As I noted recently, data from the Victorian Integrated Study of Transport and Activity (VISTA) shows that bicycle’s share of all weekday trips in Melbourne’s inner ring suburbs is now 5.0%. That’s higher than either buses (1.4%) or trams (4.3%). In the morning peak period bicycle’s share in the inner ring is 7.4%, still higher than tram’s 6.2%.
That’s an extraordinary number given the ad hoc and generally low standard of infrastructure provided for cyclists. It suggests there’s still a lot of potential for cycling to win a larger share of all trips, especially journeys to work and education. Melbourne does better than Australia’s other big cities but there’s scope for them to do better too.
There’s consequently a compelling case for governments to increase dramatically the attention they give to cycling. A large part of what’s needed is better infrastructure. There’s also a need for better regulation. One area where there’s a high degree of dissatisfaction with current law is the dark tinting of car side and rear windows.
In Victoria, all windows other than the windscreen can be tinted to legally reduce the amount of light transmitted to 35%. Up to 1998, the minimum for front side windows was 70%, same as the current standard for the windscreen.
Very dark tinting provides a look many motorists want but it has a potentially dangerous – even lethal – downside for the growing number of cyclists on the road. They’re very vulnerable road users who rely on drivers being able to see them in all conditions including at dusk and at night.
Cyclists also need to see a driver’s face in order to estimate his or her intentions. They want to see where the driver’s looking and if he or she has seen them. Sometimes that requires looking through a side or rear window. A topical example is doorings; cyclists have to see whether there’s someone in the right hand side of a parked car because of the risk the person might suddenly open the car door.
The problem created by dark tinting is exacerbated at dusk and at night when many commuters are cycling home. It’s harder for drivers to see other road users – or to “connect” with cyclists and pedestrians – if the light transmittance through their vehicles side and rear windows is reduced to 35%.
The tinting industry argues that dark tinting is desirable to reduce UV light entering the car, lower the internal temperature, enhance privacy, and improve aesthetics.
The Institute of Transportation Engineers Australia and New Zealand Section (ITEANZ) counters:
Untinted window glass cuts out most harmful UV rays. The further reduction as a result of window tinting is minimal… Studies have shown temperature reductions of only around one degree in a moving vehicle as a result of having tinting and that the corresponding reduction on air conditioner load was almost insignificant.
Privacy and aesthetics are legitimate desires but this debate is about vehicles, not houses. The health of other road users is at issue. In any event, privacy seems a moot rationale given that windscreens must by law provide at least 70% light transmittance. In the United Kingdom and Europe, there’s generally a minimum 70% light transmittance required for the driver’s side window.
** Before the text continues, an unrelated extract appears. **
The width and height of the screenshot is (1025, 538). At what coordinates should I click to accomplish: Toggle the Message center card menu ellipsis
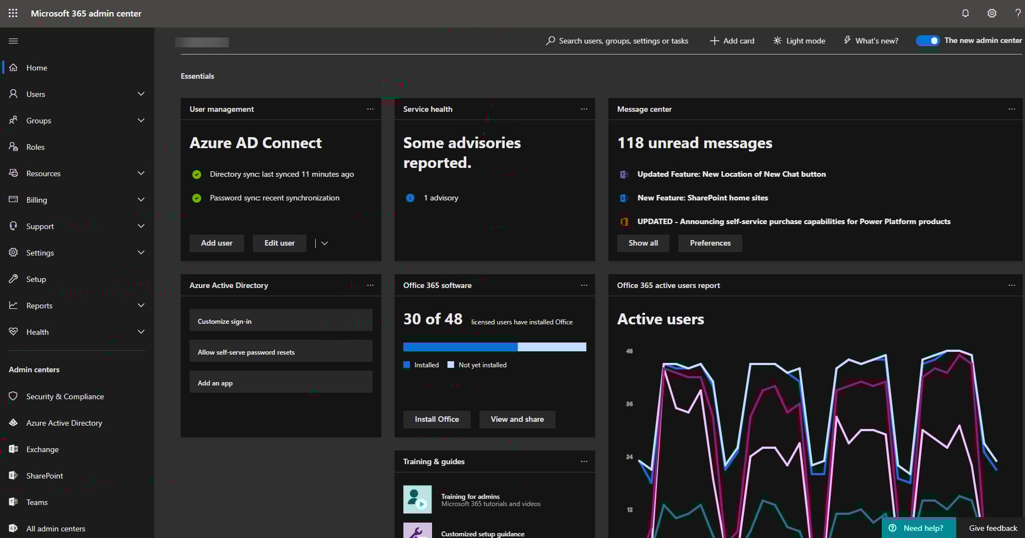pos(1012,109)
VicRoads’ web site expresses some of the concerns around dark window tinting:
Tinted windows can significantly reduce driver vision. This is likely to be more critical for the elderly and other people with even minor vision disabilities. Therefore, it is desirable that the light transmittance of windows on a motor vehicle is not reduced below the level as supplied by the vehicle manufacturer.
Notwithstanding these views, VicRoads isn’t convinced there’s a case for action to reduce dark tinting due to lack of evidence. ITEANZ cites a letter from the then Minister for Roads in 2013:
VicRoads is not aware of any crash statistics correlating the current level of allowed tinting with a significant increase in road safety risk. VicRoads will continue to monitor the situation and any related research that may indicate the need to review the current permitted visible light transmittance levels.
Another letter from the then Minister makes clear his reluctance to take action:
While I acknowledge that there is a range of research articles pointing to risk factors associated with reduced light transmittance, the absence of clear evidence of a general problem means the case for changing the existing in-service light transmittance levels is not strong.
But the absence of compelling evidence demonstrating a link between crashes and dark tinting isn’t necessarily because there’s no relationship; it’s because the basic information isn’t available. Crash statistics collected by police don’t record the degree of window tinting. Nor is there data on the extent to which dark tinting increases rider’s nervousness or discourages cycling.
I agree with the principle that it’s not good policy to make laws if we’re not confident they’ll work. In this case though, I think there are other arguments that matter.
As the Minister acknowledged, there is “a range of research articles pointing to risk factors associated with reduced light transmittance”. The theory suggests reduced visibility is dangerous even if the data to show it hasn’t been collected.
Another factor is that while we can’t be sure changing the law will reduce casualties, we can be reasonably confident it will increase cyclists’ sense of subjective safety, especially in relation to the risk of dooring.
Finding a solution will be difficult because it must involve winding back in some way the change introduced in 1998. There’s now an industry providing tinting and 35% light transmittance is generally accepted by motorists.
Ultimately, I think the key point is that the only real benefit from dark tinting (aesthetic) is entirely a private benefit. Cycling, on the other hand, has significant social benefits; moreover, the consequences for cyclists of reduced visibility are potentially catastrophic.